Perhaps you are considering therapy because you are in the midst of a difficult life situation or maybe it is something that you have been thinking about for some time. You might be feeling depressed or disconnected from yourself, your work, your desires or other people.

If you are ready to consider feeling and acting differently in your life, and with others, then this may be the time to explore psychotherapy.

Psychotherapy can bring about change in people’s lives. Together we will explore who you know yourself to be, how you are with others, and what life is like for you. How you are right now and your experiences at this moment are of utmost importance. Together we will look at your past experience to potentially shed light on where you find yourself at present.

In our work together we will look at all of the facets that make up you.

The way in which you experience situations, and other people, is shaped both by what is present in your environment and the amalgam of personal experience that is you, doing the responding.

What Psychotherapy Helps

The general answer is that psychotherapy can make a difference in any situation where it would be helpful for you to talk, have someone listen, reflect and respond to your concerns.

More specifically, individuals come to work on concerns such as: anxiety and stress, depression, anger management, grief and loss, trauma, dissatisfaction with work, problems associated with addiction, eating disorders and workaholism. Many of the above mentioned concerns can specifically manifest in symptoms such as: paranoia, obsessive thinking and/or compulsive actions, OCD, masochism, splitting and social isolation to name a few.

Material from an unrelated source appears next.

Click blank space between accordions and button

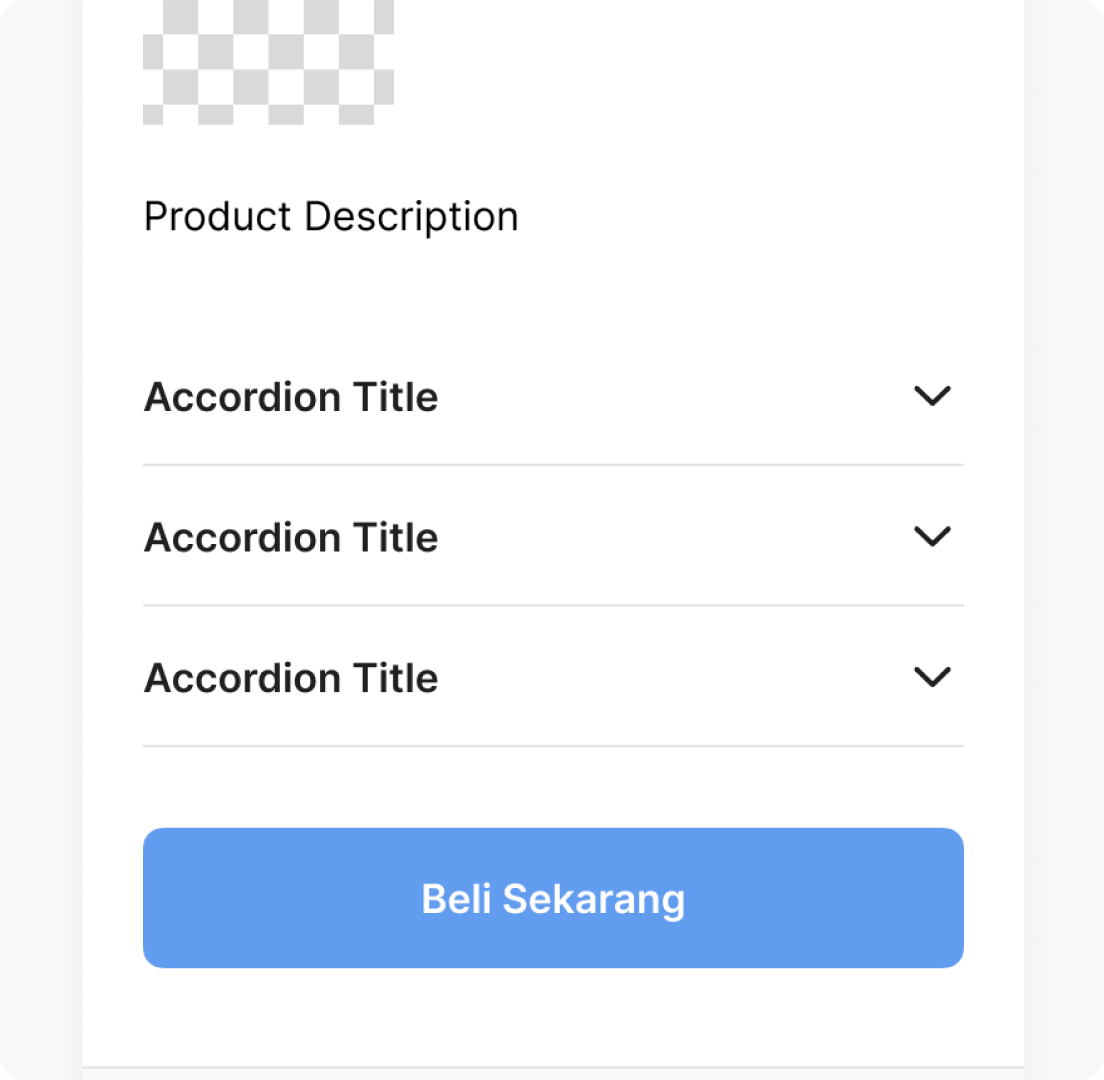tap(553, 787)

Couples get help with communicating with each other; affairs; navigating ‘open’ relationships; working with trauma in one or both partners; trust; lying; issues around differences in ethics and morality; issues in differing sexual desires or preferences; historic relational injuries(attachment traumas); identifying recurring cycles of relating to each other; learning new ways of expressing emotions and thoughts whether they be difficult or tender; building a trust that their relationship is sustainable and that both partners are working to build a lasting, intimate bond with each other.

Clients with previous experience in therapy come when new concerns appear that they’d like to work through or for reasons of wellness and ‘maintenance’. Theirs is the lived experience and knowledge from past psychotherapy treatments that if they keep a state of mental wellness by exercising cognitive, emotional and psychological concerns on a regular basis then they are consciously aware, relationally fit and mentally well to deal with unexpected marathons when they do appear.

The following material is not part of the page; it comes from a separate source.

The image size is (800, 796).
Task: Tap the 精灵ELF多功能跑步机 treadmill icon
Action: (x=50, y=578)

If you have questions around whether psychotherapy would be appropriate for your situation go to the ‘Contact Me’ section of this website. Together we can have a conversation about what it is you are experiencing and if psychotherapy might be beneficial to you. This initial consultation or Introductory Session is ‘no-fee’ and lasts about an hour. Introductory Sessions are available to both couples and individuals.

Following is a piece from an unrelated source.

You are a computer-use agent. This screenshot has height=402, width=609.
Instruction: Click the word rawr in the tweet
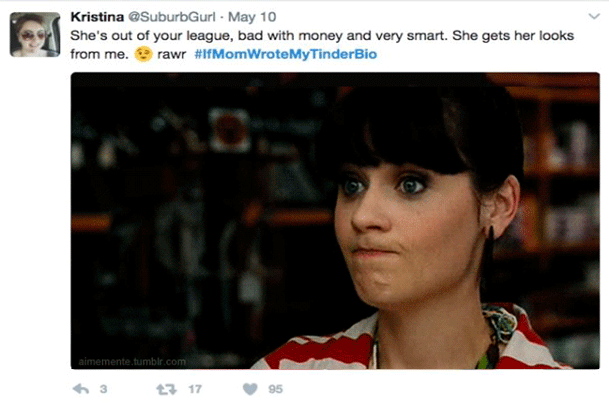point(172,54)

A Word about Self-Assessment

Friends, colleagues, magazines, television, the internet: all wonderful resources to begin our search for information. Who among us has not trusted ‘Google’ to inform us about a mysterious rash, sore muscle or what is considered ‘normal’ in terms of our relationships to alcohol, food, drugs, sex, ourselves or others. Sometimes these searches and conversations can give us some of the words to more thoroughly describe what is happening for us. However, sometimes we will misdiagnose ourselves and either think the absolute worst, which prompts enormous anxiety, or we will suppress important salient facts, either intentionally or not. That is because when we try to deduce what is happening to us on our own, we only have our own perspective to work from.

As human beings, we are meant to be 'in relation'. We generally form groups, belong to associations or teams, live in towns or cities and form relationships. To believe that we have to 'work out' and 'deal with' something as important as our feelings, thoughts and behaviours on our own, is the opposite to what most of us actually need.

Guilt, shame and a mistaken belief that we have to manage our concerns alone, cause many people to remain silent and suffering. These internalized belief-structures around why we have to keep silent are often old defense mechanisms put into place to allow us to survive environments that we had to navigate at earlier times in our lives. That you are even considering the possibility of sharing your experiences means that you are perhaps ready to begin dealing with what is upsetting you in a different way. We don’t begin to consider change until we are ready to allow it in. By reading this right now, you are exploring your readiness. Coming to a no-obligation, no-fee Introductory Session is perhaps the next step.

As a trained psychotherapist, I will listen, reflect, and be witness to your innermost concerns. Together we can bring about the possibility of new perspectives, opportunities, choices and clarity.

Remember, it is contrary to who we are as human beings to have to deal with concerns about our thoughts and feelings on our own. Talking about them in psychotherapy can be the first step towards change.